Well then, if the police goes to a Gypsy quarter, they should obey the local rules.
Your statement is absurd. Do black people in America live by their rules or that of the American government?
This is not the Czech Republic, where gypsies don't have a Czech citizenship.
The Roma population hold Bulgarian citizenship and should obey the laws of Bulgaria, just as Bulgarians and Turks. Or maybe Turks should follow the Turkish laws, even though if you are in Bulgaria.
DoDo, I am extending an official invitation to you. Please be my guest in Bulgaria and me and you will take a walk through the gypsy ghettos of the major cities in the country. But I will first take you to talk about this idea with my American professors, who've been in Bulgaria long enough to understand the dangers of such a trip. Be careful! Is it classified?
Hell yeah: it's called a tongue-in-cheek. It was meant to crown the exchange between you and Sven.
DoDo, I am extending an official invitation to you. Please be my guest in Bulgaria and me and you will take a walk through the gypsy ghettos of the major cities in the country.
Hm, that would be just something for my cultural anthropologist brother, maybe I shall convince him to come in a joint visit. *Traitor*, n. A benighted individual who perceives an illusory distinction between serving his nation and abetting the criminals who govern it.
This is not the Czech Republic, where gypsies don't have a Czech citizenship. The Roma population hold Bulgarian citizenship and should obey the laws of Bulgaria, just as Bulgarians and Turks. Or maybe Turks should follow the Turkish laws, even though if you are in Bulgaria.
Also, what do you mean when you say that gypsies in the Czech republic don't have citizenship? That all gypsies in Czechia are actually Slovak? Most economists teach a theoretical framework that has been shown to be fundamentally useless. -- James K. Galbraith
Actually to be allowed to hold a Czech citizenship, a person must have a clean criminal record in the last five years, and must have lived on the territory of the Czech Republic for same duration. Since most gypsies were OK only with the second requirement, they were never allowed to become Czech citizens. But nobody told them, that the Czech government changed the requirements recently and now only requires a person to have lived on the territory of the country for the last five years. Be careful! Is it classified?
During WWII, the Nazis exterminated most Czech Gypsies. Most Czech Gypsies of today were moved there (most of them forcibly, and often on the place of deported Sudeten Germans) from Slovakia. Many of them lived in workers' housings at factories, which later didn't count as permanent residence, or in special settlements where they weren't registered. Children given to foster parents or foster homes were without permanent residence permits, too.
After the break-up of Czechoslovakia, the new citizenship law was designed (consciously, see in this article) to disenfranchise Gypsies (and prevent further immigration from Slovakia) by exploiting the previous circumstances and more, all the while speaking about "Slovakians". Applicants had to have proof of residence, the five-year crime-free record, and renouncement of Slovakian citizenship (which many of them didn't have in the first place, having been born to "Slovakian" Gypsy parents in the Czech Republic).

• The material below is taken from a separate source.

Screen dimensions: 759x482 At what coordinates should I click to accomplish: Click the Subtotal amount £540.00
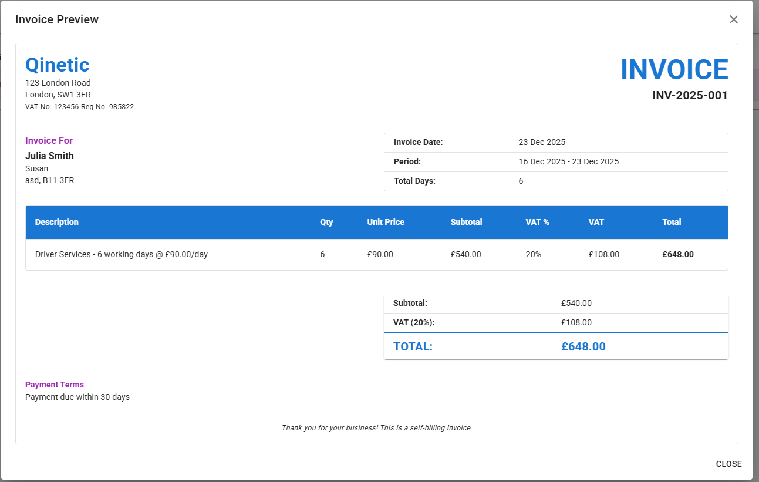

Worsening the problem were practical issues like the legal inexperience and lack of counsel of most Gypsies, and local courts who interpreted laws their own even worse way (a worst example: one "Slovakian" Czech Gypsy was forced to go to Slovakia to bear her child; but also examples of rewoking citizenship).
As a result of these combined reasons, in 1993, about 100,000, that is half of Czech Gypsies became stateless.
Now this was not the end of the story. Major amendments were forced on the law: in 1996, by when about 20,000 stateless Czech Gypsies remained, the crazy 5-year-no-crime-record rule (which was valid irrespective of seriousness of the crime - stealing a bread four years ago was a valid reason for exclusion, being sentenced for murder six years ago was not) was eased to a case-by-case basis. In 2000, by when about 10,000 stateless Roma remained thanks to increased NGO activity, the law was finally changed big-time by allowing declaration of pre-1991 residence. Only those who moved away since or sought asylum elsewhere remain excluded. *Traitor*, n. A benighted individual who perceives an illusory distinction between serving his nation and abetting the criminals who govern it.
As explained, almost none were "left" in the Czech Republic after 2000. However, many of those excluded because they moved into other countries in the meantime (most of them to Slovakia) moved back. For those moving away, I found figures of 20,000-25,000, or 10% of the total; for total Roma immigrants from Slovakia (Czech Romas moving back + Slovakian Romas newly moving) I saw similar numbers. What I'm not clear about and would have to look up (as can also be seen from the termination of my account in 2000) is whether further changes have been made to the law around the time of the Czech Republic's joining of the EU.
BTW, last time I forgot to note two further nasty hurdles in the original law designed to hit poor Gypsies: the hefty legal prices involved ($300 per person) and the requirement of dual parental approval for children's applications (hitting both children of divorced and children in orphanages). *Traitor*, n. A benighted individual who perceives an illusory distinction between serving his nation and abetting the criminals who govern it.